The net result is, we can't go home as often as we'd like, and other holidays are very few and far in between. In the last 14 years we had 9 days in Tonga, and six weeks in Scotland and Ireland. I had imagined, by 51, I might have visited continental Europe several times, and US a few times a decade, but we've only been to Amsterdam for one and a half days and my last time in continental US was 1987. And the situation isn't likely to change any time soon.

So today, I bought a map of Europe. It goes as far east as Istanbul. I thought I'd start preparing in the event we can go, and mark places on the map. If you know of lovely textile-related places of interest anywhere in Europe, please let me know, so I can start putting big red circles.



  1. For the UK: Bradford, in York. It used to be a centre of weaving.

    Paradise Silk Mill in Cheshire.


  2. Hm, I'm 43 and I have not been outside Europe.

    If you are passing Sweden You must not miss Dalarna or Stockholm...

  3. Thank you, Geodyne. KD, Europe is a big place. When you live in places like Japan or NZ, even though they are both interesting places, sooner or later you hit the ocean and start to think beyond. Particularly if one's interest is stone architectures and old cities!
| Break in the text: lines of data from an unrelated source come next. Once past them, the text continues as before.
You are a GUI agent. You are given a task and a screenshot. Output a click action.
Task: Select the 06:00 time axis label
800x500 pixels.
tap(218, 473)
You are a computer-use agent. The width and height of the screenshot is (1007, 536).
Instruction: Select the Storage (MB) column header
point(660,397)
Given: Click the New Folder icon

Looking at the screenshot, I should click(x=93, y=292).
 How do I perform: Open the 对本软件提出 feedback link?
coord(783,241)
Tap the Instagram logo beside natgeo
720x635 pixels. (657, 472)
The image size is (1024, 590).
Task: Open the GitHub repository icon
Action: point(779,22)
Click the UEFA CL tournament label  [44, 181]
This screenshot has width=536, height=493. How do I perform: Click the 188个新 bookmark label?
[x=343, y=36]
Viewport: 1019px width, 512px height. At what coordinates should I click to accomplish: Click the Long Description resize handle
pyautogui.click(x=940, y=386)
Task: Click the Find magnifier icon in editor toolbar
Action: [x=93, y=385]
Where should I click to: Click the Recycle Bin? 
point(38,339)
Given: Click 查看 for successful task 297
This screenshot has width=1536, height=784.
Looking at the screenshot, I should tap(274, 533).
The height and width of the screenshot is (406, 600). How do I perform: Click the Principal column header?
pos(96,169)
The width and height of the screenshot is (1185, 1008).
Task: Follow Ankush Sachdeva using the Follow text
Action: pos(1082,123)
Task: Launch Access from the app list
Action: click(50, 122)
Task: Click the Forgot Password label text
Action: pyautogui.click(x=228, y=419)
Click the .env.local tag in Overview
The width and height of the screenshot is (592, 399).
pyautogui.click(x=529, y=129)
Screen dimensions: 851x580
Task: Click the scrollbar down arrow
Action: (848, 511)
  4. I'd like to know where Geodyne would visit in Bradford? I only got as far as Texere Yarns, after that I'd spent up and went home with the loot!!

    I'd highly recommend Quarry Bank Mill, Styal, Cheshire, England. It's a National Trust owned cotton mill, showing the whole story of cotton from plant to cloth and the history of the English cotton weaving industry (starts with handspinning). You can see all the machinery in use. It's not far from Paradise Silk Mill, and both are within an hour's drive of my home!

    A friend recommended to me the Ruddington Framework Knitter's Museum, http://www.rfkm.org/ I haven't been there yet, one day soon.. (I haven't been abroad for over 20 years, but I ought to be able to get myself to Nottingham, 2 hours drive).

    Also in England: The Victoria and Albert Museum, London, http://www.vam.ac.uk/

  5. Thank you, Dorothy. Yes, the V&A. We were in London for 4 or 5 days in 03 when it was the hottest in... years? And we just left Nelson Winter, so we weren't too active; we walked around Brick Lane, central London, and went to Oxford. I regret not having been to V&A and to go see Rothko, whom I didn't like back then.

  6. One more! I discovered Bankfield Museum last year, wonderful place. I went to see a tapestry weaving exhibition, but found a facinating collection of textiles and also a collection of primitive looms.


  7. I keep having to remind myself that the trip is sometime in the future and try not to get too excited, Dorothy.

  8. I didn't have anything specific in mind for Braford Dorothy, aside from its being a faded glory of a textile centre. But I believe it's possiblwe to visit the college and perhaps the Bradford Textile Society, if they're meeting? And of course, Texere.

    Quarry Bank Mill - that's the one! I couldn't remember the name of it. And the V&A is, of course, unmissable.

    I've also thought of the tartan mills in Scotland. There are many, but the easiest one to access (if a bit touristy) is right by Edinburgh Castle.

  9. We went to the one by the Castle in 90 and 03 and nothing was happening, though we had a grand old time at the whiskey tour nearby, plus the couple dozen distilleries we went. Ben Time. Though we were surprised how much expensive it's gotten to have distillery tours in 03.

    Who started talking about whiskey again?

  10. Thanks Geodyne, I never thought of visiting the college.

    Another place in Edinburgh is the Dovecot Studios (professional tapestry weavers) http://www.dovecotstudios.com/. They have exhibitions but it's the weaving studio tour I'd love. However, you have to get a group of people together for the tour, I think they told me a minimum of 16.

  11. Wow, we've been to Edinburgh twice for a relatively extended period and never heard of it. We just might have to go to my favorite city one more time, then. (And finally go inside the portrait museum, too.